TRECHO FORNECIDO |
++++++++

Por que mudar uma coisa que sempre deu certo só porque um ET, vindo não se sabe de onde, que tem a fala diferente de todo mundo que ela conhece, vem dizer que faz mal?

Mesmo assim, ainda o farei.

Toda essa falação é para contar um fato inusitado, algo que me deixou verdadeiramente emocionado.

Quando passei hoje, apesar de todo movimento de pessoas e veículos por causa das vendas de natal, dois pardais (Passer domesticus) estavam comendo em sua mão.

Um deles pousado na espiga de milho que ela estava segurando e o outro desceu da árvore e pousou em sua mão, quando ela chamou como quem chama galinha criada em quintal:

- tiú, tiú, tiú!

E ficaram os dois pássaros bicando a espiga enquanto ela falava:

- Tão cum fome, n’é?

Vieram outros e pousavam em seus ombros e braços.

Paravam de comer e voavam para a árvore, quando ela tinha que atender a algum cliente, mas retornavam depois, obedientes ao chamado, o que indica que os pássaros estão acostumados com esse movimento e que hoje não foi a primeira vez.

++++++++

MATERIAL EXTRAÍDO |

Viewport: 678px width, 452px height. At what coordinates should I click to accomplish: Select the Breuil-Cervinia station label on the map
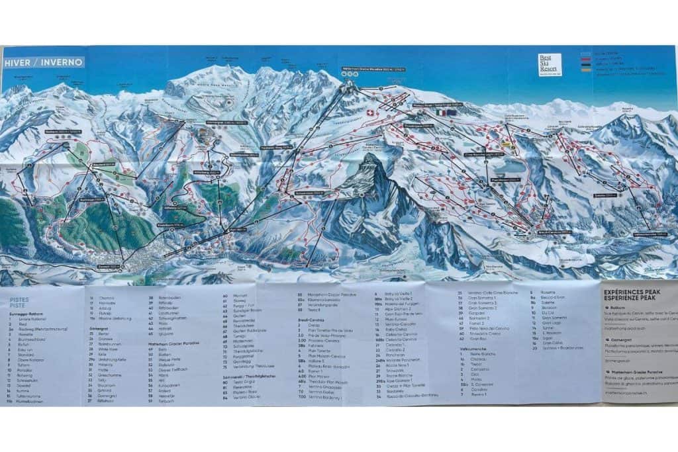(538, 232)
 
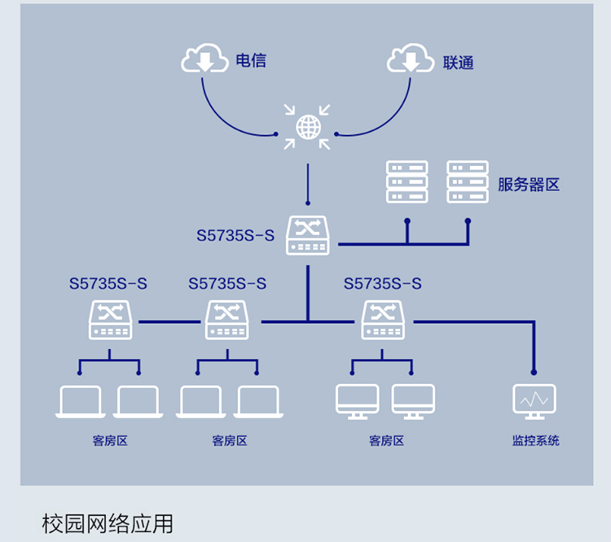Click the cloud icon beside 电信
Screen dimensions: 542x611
204,59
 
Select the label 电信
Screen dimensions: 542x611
251,60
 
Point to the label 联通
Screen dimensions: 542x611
459,62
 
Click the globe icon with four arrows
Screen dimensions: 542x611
307,127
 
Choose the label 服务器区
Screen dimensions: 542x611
529,184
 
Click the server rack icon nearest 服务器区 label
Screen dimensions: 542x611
468,181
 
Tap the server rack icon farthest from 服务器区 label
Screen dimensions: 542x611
407,181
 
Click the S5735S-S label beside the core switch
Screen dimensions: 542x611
235,236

++++++++

O QUE FAZER |
1) No trecho sobre os pardais, o que ela estava segurando quando os pássaros vieram comer em sua mão?
2) Diga se cada afirmação abaixo está de acordo com o trecho sobre os pardais, respondendo sim ou não e citando as palavras do texto que decidem a questão.
(a) Os pardais comiam na mão dela mesmo com muita gente e muitos carros passando.
(b) Quando ela ia atender um cliente, os pássaros voavam embora e não voltavam mais.
(c) Ela chamava os pássaros do mesmo jeito que se chama galinha.
3) Prossiga com o trecho sobre os pardais a partir da última frase apresentada.

RESPOSTAS POR TAREFA |
1) Uma espiga de milho.

2)
(a) Sim: "apesar de todo movimento de pessoas e veículos por causa das vendas de natal".
(b) Não: "mas retornavam depois, obedientes ao chamado".
(c) Sim: "quando ela chamou como quem chama galinha criada em quintal".

3)
Estático, encostado na parede do prédio do Correio fiquei por longo tempo assistindo àquele espetáculo de integração entre espécies animais diferentes e pensando que enquanto tantos humanos só se preocupam com os outros animais na hora de destruí-los, aquela senhora, que deve ter a origem tão simples quanto seu aspecto e vestuário, que talvez nunca tenha lido (se é que sabe ler) alguma coisa sobre a necessidade da preservação das espécies para manter o frágil equilíbrio natural, ou sobre destruição de habitat, faz voluntariamente, apenas movida pela bondade e pela beleza do seu íntimo, o aporte nutricional que os pássaros necessitam e que, atraídos pelo cheiro do milho recém cortado e pelo chamado da pessoa amiga, buscam alimento para si e para seus filhotes.